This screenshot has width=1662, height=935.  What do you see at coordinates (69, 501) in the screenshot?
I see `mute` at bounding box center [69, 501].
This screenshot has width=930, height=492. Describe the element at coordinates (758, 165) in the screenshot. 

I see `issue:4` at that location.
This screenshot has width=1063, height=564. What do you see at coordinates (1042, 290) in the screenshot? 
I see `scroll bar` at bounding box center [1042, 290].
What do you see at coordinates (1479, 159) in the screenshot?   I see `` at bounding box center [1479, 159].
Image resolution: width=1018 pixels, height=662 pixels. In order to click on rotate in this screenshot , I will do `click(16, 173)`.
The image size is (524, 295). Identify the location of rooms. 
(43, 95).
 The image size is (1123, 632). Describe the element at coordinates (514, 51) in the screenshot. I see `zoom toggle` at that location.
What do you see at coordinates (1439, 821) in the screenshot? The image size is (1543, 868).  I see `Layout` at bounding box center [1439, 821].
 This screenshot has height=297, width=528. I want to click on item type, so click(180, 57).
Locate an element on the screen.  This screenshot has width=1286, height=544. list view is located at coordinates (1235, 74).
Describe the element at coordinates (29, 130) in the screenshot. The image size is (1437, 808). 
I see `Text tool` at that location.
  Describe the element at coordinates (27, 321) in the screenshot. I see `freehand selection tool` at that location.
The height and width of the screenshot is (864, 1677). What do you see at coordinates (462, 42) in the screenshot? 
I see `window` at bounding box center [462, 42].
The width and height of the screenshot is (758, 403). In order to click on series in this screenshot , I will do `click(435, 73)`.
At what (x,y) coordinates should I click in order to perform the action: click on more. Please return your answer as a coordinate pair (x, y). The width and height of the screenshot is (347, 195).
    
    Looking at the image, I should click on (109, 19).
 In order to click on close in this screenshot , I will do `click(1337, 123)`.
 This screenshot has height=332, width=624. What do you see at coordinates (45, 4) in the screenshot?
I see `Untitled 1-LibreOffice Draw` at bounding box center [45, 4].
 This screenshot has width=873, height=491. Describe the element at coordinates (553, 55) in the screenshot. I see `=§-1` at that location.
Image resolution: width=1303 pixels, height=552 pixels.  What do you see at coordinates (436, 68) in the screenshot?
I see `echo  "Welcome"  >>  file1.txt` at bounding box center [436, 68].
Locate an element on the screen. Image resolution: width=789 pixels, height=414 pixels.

**TASK REQUIREMENTS**: Revise the material above by changing every "Image resolution" to "Screen resolution", leaving everything else unchanged.

**ANSWER TO THE PROBLEM**:
This screenshot has width=1662, height=935.  What do you see at coordinates (69, 501) in the screenshot?
I see `mute` at bounding box center [69, 501].
This screenshot has width=930, height=492. Describe the element at coordinates (758, 165) in the screenshot. 

I see `issue:4` at that location.
This screenshot has width=1063, height=564. What do you see at coordinates (1042, 290) in the screenshot? 
I see `scroll bar` at bounding box center [1042, 290].
What do you see at coordinates (1479, 159) in the screenshot?   I see `` at bounding box center [1479, 159].
Screen resolution: width=1018 pixels, height=662 pixels. In order to click on rotate in this screenshot , I will do `click(16, 173)`.
The image size is (524, 295). Identify the location of rooms. 
(43, 95).
 The image size is (1123, 632). Describe the element at coordinates (514, 51) in the screenshot. I see `zoom toggle` at that location.
What do you see at coordinates (1439, 821) in the screenshot? The image size is (1543, 868).  I see `Layout` at bounding box center [1439, 821].
 This screenshot has height=297, width=528. I want to click on item type, so click(180, 57).
Locate an element on the screen.  This screenshot has width=1286, height=544. list view is located at coordinates (1235, 74).
Describe the element at coordinates (29, 130) in the screenshot. The image size is (1437, 808). 
I see `Text tool` at that location.
  Describe the element at coordinates (27, 321) in the screenshot. I see `freehand selection tool` at that location.
The height and width of the screenshot is (864, 1677). What do you see at coordinates (462, 42) in the screenshot? 
I see `window` at bounding box center [462, 42].
The width and height of the screenshot is (758, 403). In order to click on series in this screenshot , I will do `click(435, 73)`.
At what (x,y) coordinates should I click in order to perform the action: click on more. Please return your answer as a coordinate pair (x, y). The width and height of the screenshot is (347, 195).
    
    Looking at the image, I should click on (109, 19).
 In order to click on close in this screenshot , I will do `click(1337, 123)`.
 This screenshot has height=332, width=624. What do you see at coordinates (45, 4) in the screenshot?
I see `Untitled 1-LibreOffice Draw` at bounding box center [45, 4].
 This screenshot has width=873, height=491. Describe the element at coordinates (553, 55) in the screenshot. I see `=§-1` at that location.
Screen resolution: width=1303 pixels, height=552 pixels.  What do you see at coordinates (436, 68) in the screenshot?
I see `echo  "Welcome"  >>  file1.txt` at bounding box center [436, 68].
Locate an element on the screen. Screen resolution: width=789 pixels, height=414 pixels.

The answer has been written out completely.